Home / Changelog / 2025 Week 20
2025 W20
Share

Workbench V2, Custom Evaluations Revamp, and SDK Updates

A rebuilt Workbench for prompt engineering, a redesigned custom evaluation builder with judge-model selection, and three traceAI SDK packages with audio, image, and multimodal support.

Platform Evaluate Monitor SDK
3 new SDK versions
12 prompt templates

Workbench V2 — A Rebuilt Prompt Engineering Environment

Workbench is where you iterate on prompts: write, run them against sample inputs, inspect the output, adjust, and run again. The original served its purpose, but as teams pushed it harder the limitations became clear. V2 is a rebuild designed around how prompt engineers actually work.

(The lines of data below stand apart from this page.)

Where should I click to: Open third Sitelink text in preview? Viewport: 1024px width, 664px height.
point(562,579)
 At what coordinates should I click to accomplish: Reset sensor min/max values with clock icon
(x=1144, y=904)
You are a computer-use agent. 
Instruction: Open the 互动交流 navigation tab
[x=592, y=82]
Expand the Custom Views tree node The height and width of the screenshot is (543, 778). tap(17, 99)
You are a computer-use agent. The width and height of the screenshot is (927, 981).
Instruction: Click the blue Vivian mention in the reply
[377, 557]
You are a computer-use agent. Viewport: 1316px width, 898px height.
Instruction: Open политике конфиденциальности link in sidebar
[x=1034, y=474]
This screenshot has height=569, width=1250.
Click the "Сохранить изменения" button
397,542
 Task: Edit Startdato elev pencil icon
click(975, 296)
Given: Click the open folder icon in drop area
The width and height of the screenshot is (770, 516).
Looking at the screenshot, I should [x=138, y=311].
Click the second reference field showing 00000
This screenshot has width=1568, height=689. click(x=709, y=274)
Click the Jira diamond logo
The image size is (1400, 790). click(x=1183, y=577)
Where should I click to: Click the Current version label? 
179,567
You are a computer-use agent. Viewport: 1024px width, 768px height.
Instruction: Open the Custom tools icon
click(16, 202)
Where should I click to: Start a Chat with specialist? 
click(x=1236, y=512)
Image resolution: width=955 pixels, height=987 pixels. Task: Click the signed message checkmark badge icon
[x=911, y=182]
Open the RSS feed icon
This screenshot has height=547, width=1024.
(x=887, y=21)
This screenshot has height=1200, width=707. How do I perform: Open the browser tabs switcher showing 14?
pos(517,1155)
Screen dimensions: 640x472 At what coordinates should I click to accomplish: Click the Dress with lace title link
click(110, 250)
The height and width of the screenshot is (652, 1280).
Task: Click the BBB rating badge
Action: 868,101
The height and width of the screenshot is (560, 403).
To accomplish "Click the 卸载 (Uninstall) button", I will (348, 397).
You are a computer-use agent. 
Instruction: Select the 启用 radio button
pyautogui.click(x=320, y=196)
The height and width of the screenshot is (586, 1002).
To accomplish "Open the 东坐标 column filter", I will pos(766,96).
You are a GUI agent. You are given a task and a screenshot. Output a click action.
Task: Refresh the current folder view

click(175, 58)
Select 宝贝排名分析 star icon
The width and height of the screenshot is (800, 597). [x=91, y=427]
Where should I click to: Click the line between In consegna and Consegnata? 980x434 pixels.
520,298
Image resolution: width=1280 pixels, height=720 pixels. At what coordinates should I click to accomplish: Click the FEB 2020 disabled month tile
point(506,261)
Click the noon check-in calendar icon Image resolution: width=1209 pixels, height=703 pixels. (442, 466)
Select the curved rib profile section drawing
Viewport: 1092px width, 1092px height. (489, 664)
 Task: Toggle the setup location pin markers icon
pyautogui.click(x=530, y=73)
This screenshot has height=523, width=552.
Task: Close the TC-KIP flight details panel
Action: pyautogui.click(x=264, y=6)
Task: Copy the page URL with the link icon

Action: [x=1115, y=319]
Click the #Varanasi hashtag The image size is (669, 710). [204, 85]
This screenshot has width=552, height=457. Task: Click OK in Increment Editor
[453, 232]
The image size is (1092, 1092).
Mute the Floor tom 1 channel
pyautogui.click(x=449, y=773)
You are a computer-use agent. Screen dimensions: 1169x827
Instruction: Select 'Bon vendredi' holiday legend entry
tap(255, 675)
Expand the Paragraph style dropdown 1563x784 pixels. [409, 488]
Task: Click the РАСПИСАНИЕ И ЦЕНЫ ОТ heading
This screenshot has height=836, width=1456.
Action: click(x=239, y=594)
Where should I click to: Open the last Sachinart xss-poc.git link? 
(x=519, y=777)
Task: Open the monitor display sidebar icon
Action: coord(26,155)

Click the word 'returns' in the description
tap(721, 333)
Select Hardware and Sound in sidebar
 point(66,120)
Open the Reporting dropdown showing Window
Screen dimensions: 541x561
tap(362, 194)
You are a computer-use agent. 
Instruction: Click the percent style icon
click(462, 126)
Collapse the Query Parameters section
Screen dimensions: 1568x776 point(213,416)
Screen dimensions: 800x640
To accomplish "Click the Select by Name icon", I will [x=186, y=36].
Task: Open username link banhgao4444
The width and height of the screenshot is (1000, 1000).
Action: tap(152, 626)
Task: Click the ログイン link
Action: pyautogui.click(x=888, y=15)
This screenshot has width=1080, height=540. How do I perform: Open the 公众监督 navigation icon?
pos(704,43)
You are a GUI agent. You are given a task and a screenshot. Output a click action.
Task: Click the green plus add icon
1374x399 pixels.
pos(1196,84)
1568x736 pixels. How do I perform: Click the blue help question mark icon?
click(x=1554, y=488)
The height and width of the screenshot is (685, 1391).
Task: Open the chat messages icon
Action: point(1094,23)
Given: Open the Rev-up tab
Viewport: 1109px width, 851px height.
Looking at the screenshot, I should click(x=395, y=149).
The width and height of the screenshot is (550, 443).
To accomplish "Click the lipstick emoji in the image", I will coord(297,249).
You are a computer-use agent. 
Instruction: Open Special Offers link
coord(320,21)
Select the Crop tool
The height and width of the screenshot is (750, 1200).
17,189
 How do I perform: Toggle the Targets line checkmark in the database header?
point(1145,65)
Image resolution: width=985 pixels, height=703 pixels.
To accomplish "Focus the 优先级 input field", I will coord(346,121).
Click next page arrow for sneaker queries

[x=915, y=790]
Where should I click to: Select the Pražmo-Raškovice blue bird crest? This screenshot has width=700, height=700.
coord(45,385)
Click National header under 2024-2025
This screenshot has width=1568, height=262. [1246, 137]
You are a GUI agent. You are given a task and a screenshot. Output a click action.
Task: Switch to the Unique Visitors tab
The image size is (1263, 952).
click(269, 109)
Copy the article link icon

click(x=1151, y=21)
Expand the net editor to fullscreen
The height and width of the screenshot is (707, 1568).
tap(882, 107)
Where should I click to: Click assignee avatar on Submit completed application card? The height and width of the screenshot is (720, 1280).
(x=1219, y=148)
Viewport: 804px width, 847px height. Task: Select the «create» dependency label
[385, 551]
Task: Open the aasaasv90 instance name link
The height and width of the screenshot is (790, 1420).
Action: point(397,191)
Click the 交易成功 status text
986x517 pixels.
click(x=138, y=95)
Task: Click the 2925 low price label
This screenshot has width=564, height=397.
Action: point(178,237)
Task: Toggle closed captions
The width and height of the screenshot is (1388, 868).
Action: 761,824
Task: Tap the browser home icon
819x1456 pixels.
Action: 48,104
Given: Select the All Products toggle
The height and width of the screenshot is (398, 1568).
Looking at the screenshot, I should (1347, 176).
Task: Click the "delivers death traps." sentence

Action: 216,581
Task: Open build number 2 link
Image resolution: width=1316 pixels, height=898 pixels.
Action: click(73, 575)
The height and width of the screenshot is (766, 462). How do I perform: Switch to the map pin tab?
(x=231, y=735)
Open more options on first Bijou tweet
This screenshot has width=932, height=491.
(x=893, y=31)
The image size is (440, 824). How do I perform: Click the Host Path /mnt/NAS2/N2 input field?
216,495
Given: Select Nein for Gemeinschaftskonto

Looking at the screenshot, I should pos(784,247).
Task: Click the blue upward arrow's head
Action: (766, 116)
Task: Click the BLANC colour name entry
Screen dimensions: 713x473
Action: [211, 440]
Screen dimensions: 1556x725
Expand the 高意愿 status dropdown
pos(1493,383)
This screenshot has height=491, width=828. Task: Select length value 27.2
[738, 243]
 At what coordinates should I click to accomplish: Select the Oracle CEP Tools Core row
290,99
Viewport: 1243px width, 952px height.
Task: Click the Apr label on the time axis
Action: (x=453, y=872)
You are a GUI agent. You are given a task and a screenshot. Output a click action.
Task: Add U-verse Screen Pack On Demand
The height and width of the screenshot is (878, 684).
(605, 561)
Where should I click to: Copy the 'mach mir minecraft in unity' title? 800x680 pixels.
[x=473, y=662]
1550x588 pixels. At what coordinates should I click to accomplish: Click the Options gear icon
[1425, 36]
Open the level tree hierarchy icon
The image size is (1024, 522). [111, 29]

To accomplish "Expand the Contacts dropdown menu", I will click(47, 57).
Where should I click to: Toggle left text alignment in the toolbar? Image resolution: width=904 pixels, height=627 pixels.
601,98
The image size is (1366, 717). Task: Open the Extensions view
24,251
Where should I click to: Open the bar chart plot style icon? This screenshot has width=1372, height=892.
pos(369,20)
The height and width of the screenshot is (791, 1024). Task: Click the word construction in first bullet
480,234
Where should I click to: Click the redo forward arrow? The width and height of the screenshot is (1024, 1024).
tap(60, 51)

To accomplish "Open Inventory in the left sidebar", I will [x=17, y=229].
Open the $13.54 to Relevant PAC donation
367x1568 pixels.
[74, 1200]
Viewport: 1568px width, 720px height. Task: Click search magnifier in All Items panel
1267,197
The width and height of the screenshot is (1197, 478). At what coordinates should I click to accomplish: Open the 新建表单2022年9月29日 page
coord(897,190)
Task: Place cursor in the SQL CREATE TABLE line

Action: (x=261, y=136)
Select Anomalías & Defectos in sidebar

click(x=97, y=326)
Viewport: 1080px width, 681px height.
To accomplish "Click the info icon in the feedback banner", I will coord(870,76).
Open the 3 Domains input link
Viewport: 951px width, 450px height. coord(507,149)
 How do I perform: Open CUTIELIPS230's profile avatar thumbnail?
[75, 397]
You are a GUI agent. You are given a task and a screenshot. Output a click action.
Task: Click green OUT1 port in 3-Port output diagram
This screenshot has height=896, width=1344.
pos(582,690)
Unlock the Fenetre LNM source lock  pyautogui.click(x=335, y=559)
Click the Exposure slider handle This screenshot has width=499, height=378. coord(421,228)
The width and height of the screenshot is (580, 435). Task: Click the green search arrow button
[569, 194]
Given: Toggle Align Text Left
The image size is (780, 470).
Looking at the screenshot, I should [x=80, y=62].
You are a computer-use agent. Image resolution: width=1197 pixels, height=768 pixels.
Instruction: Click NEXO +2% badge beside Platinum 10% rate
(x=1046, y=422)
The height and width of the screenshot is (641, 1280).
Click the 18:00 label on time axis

The new prompt editor is the centerpiece. It supports multi-section prompts with collapsible blocks, variable interpolation with syntax highlighting, and version history that lets you rewind to any previous iteration. The editor understands prompt structure: system messages, user turns, few-shot examples (sample input/output pairs that guide the model), and output format instructions each get their own visual treatment.

The playground layout arranges your workspace around the iteration loop. Your prompt editor sits on the left, model configuration and parameters in a compact panel, and the output pane on the right with real-time streaming. Every element is resizable, so you can give more space to whatever you’re focused on.

Prompt cards introduce a new way to organize your prompt library. Each card shows the prompt name, last-modified date, model configuration, and a preview of the system message. Browse, search, and launch into editing with a single click. Cards support tagging and filtering for teams with dozens of prompts.

Inline cell editing brings spreadsheet-style editing to the playground’s test case grid. Click any cell to edit the input, expected output, or variables. Tab through cells to edit in sequence — much faster than the old modal-based flow when you’re updating multiple test cases.

Why it matters

Workbench V2 puts everything a prompt engineer touches — prompt, model configuration, test cases, outputs, version history — into one resizable workspace. No more switching tabs or modals to complete a single iteration.

Who it’s for

Prompt engineers and AI practitioners iterating on prompts. Especially useful for product teams managing many prompt versions across environments, and for teams collaborating on prompts between writer and reviewer roles.

Read the docs →

Custom Evaluations — Pick Your Judge

Custom evaluations (tests that score agent outputs against criteria you define) got a redesign. The model dropdown puts LLM-as-judge selection (where one LLM scores the outputs of another) front and center: choose which model evaluates your outputs, compare how different judges score the same data, and save your preferred judge configuration per evaluation template.

The builder interface is cleaner. Define your evaluation criteria in natural language, set scoring rubrics, and preview how the evaluation will run — all in a single view. The 12 new prompt templates cover common evaluation patterns from factual accuracy to code correctness, so you’re not starting from a blank page when you build a new custom evaluation.

Why it matters

Different LLMs judge the same output differently. With the dropdown, you can compare judges on your own test cases before committing to one.

Who it’s for

ML and AI engineers building evaluation suites for their agents, and quality assurance (QA) teams running evaluations as part of continuous integration pipelines.

Read the docs →

Annotations and Dataset Improvements

Annotations revamp. The add flow is a single panel instead of a multi-step modal. The compare flow places two annotated traces (agent runs with human-added labels) side by side with annotation differences highlighted.

Sheet UI refinement. Cell navigation with arrow keys, keyboard shortcuts for common operations, and better scroll performance on datasets with thousands of rows.

Import saved prompts into datasets. Pull prompts from your saved prompt library directly into dataset rows, connecting your prompt library to your evaluation pipeline.

Column configure in compare view. Pick which columns show in experiment comparison views — focus on the metrics that matter for this comparison, not every column in the dataset.

Delete dataset. Clean up old or unused datasets with a delete option and a confirmation safeguard.

SDK Releases

traceAI is the collection of client libraries that capture LLM calls, tool invocations, and agent runs from your application and ship them to Future AGI as traces (the end-to-end records of how your agent handled each request). Three packages shipped this cycle.

traceAI core v0.1.4 adds audio evaluation support, so you can run conversational completeness and related audio metrics directly from the SDK. It also adds prototype evaluation validation — a check that catches configuration errors before the evaluation executes.

traceAI OpenAI v0.1.3 extends the OpenAI instrumentor to cover audio generation and image generation models. Every API call is captured as a span (an individual step inside a trace) with input and output recorded.

traceAI LangChain v0.1.4 adds image extraction from multimodal chains and support for OpenAI’s Computer Use Agent (CUA) — browser-automation workflows where the agent interacts with a UI directly. Every agent action is traced with screenshots and DOM snapshots.